» Task to carry out
List every line in the items below that contains the string "agent". Treat uppercase and lowercase as different.

.....

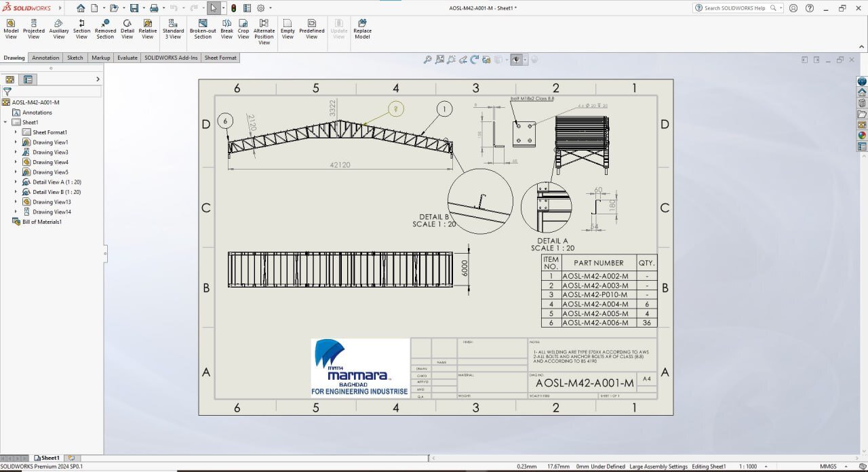Expand Detail View A (1 : 20) node
The image size is (868, 472).
(16, 182)
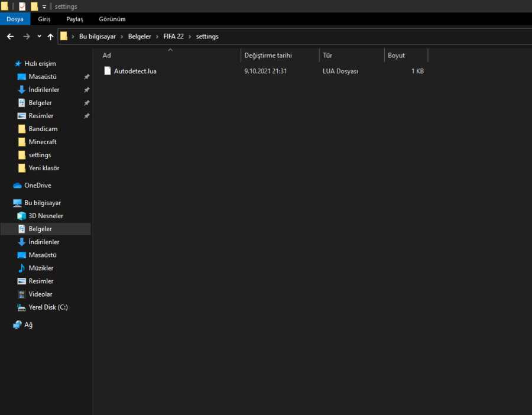This screenshot has height=415, width=532.
Task: Open Bandicam folder in quick access
Action: (x=43, y=129)
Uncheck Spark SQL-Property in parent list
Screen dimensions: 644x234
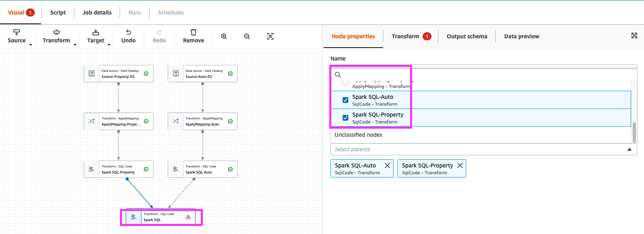pos(345,118)
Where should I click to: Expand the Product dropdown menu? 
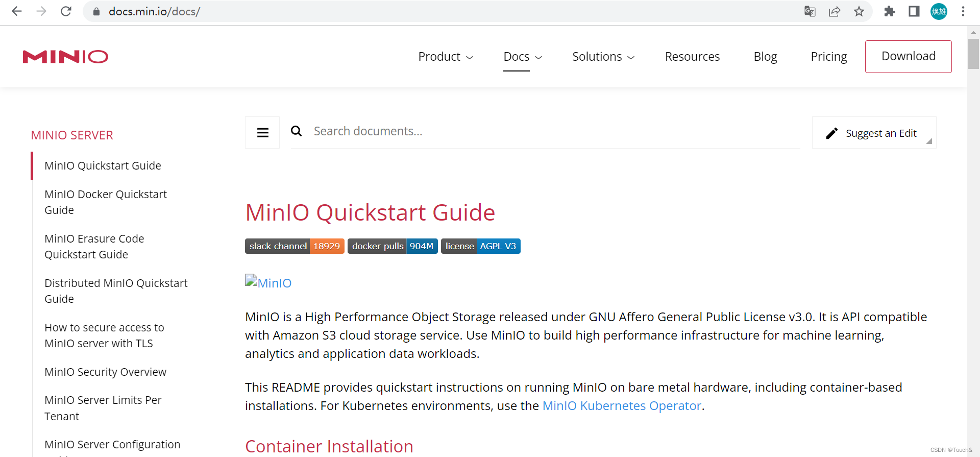tap(446, 57)
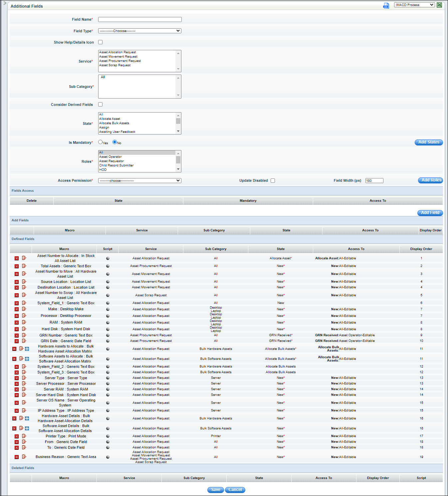Delete the Total Assets field row
448x496 pixels.
coord(17,266)
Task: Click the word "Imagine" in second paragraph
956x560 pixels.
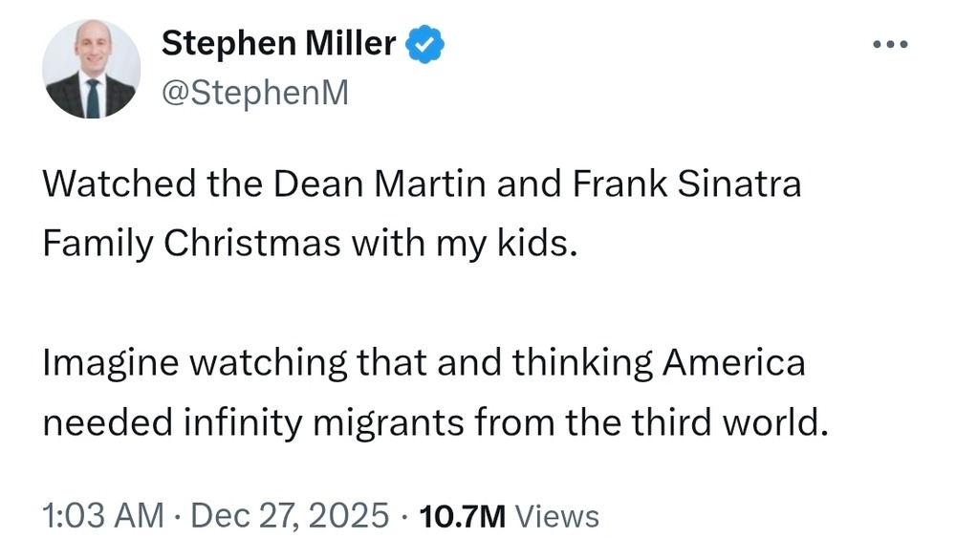Action: [x=106, y=363]
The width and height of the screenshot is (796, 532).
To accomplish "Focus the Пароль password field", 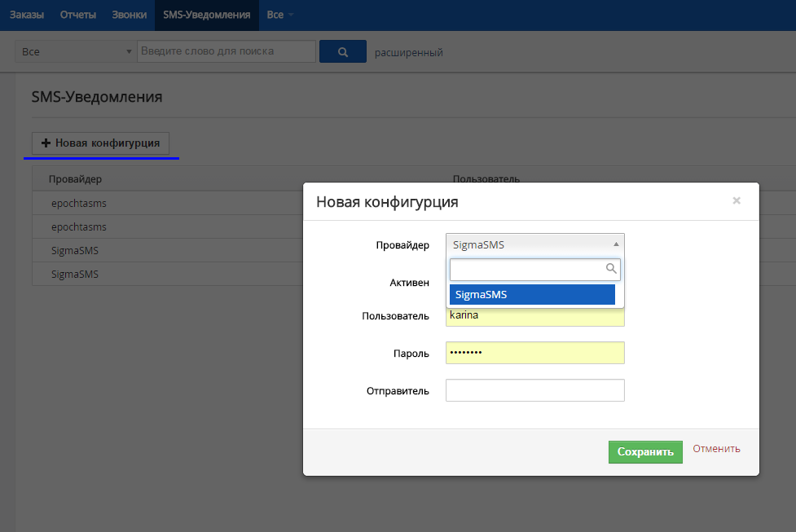I will (535, 353).
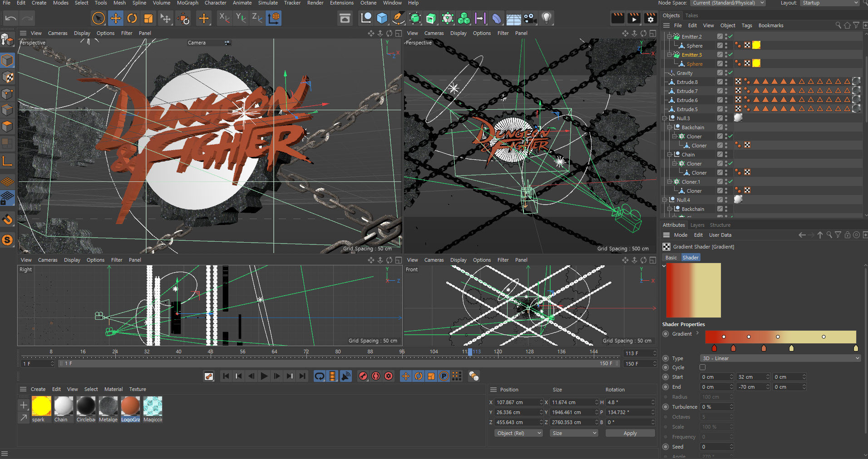Click the leftmost red gradient color knot

tap(714, 348)
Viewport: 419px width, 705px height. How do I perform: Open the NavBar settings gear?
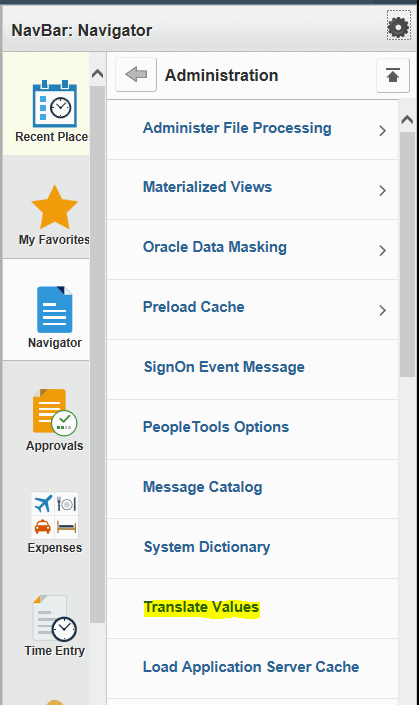pyautogui.click(x=398, y=27)
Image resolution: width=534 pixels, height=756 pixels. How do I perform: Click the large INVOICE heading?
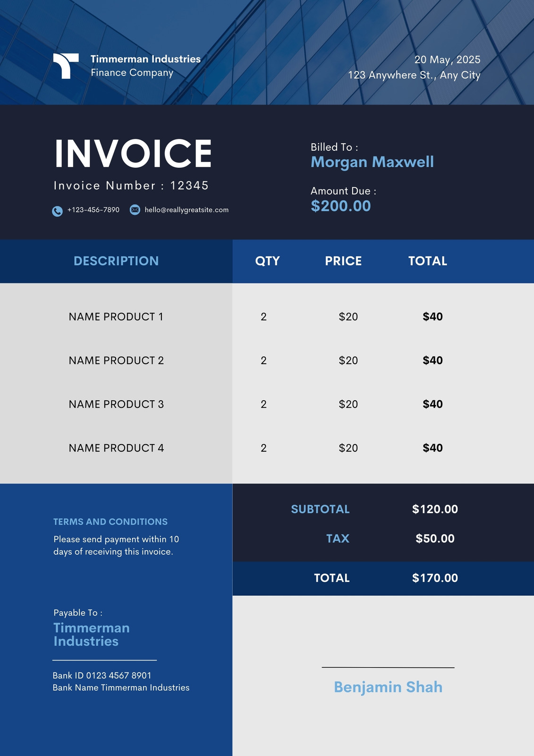(x=133, y=154)
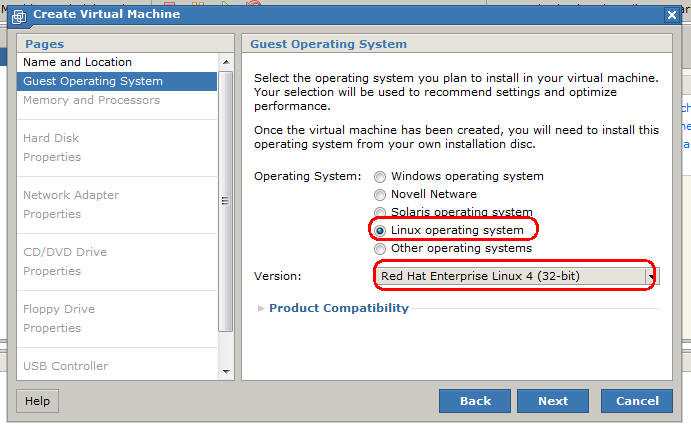Viewport: 691px width, 429px height.
Task: Click the Create Virtual Machine title icon
Action: pos(18,15)
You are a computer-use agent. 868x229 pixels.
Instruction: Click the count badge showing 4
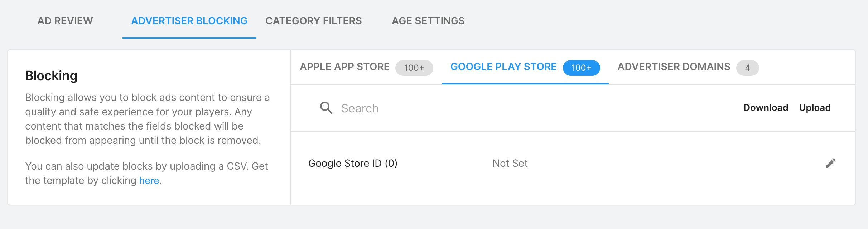click(x=747, y=68)
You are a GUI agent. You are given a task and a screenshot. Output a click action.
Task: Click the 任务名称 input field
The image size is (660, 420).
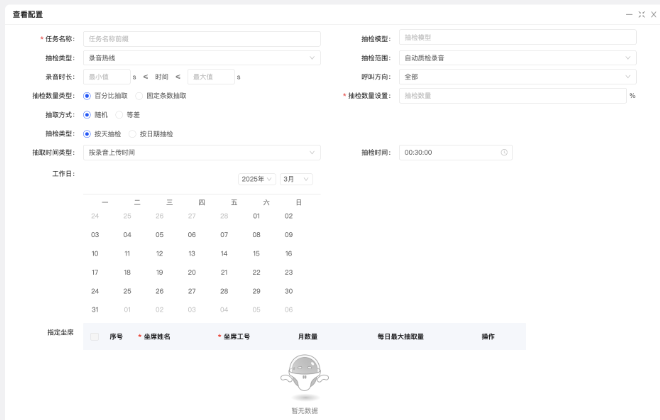[x=201, y=39]
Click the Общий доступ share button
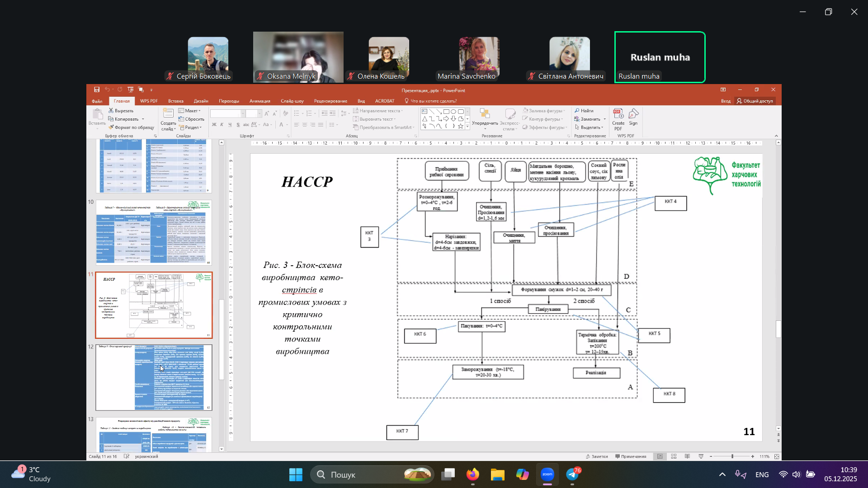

.....

» Solution to this task
You are a computer-use agent. 868x229 pixels.
You are a GUI agent. You are given a task and a screenshot. Output a click action.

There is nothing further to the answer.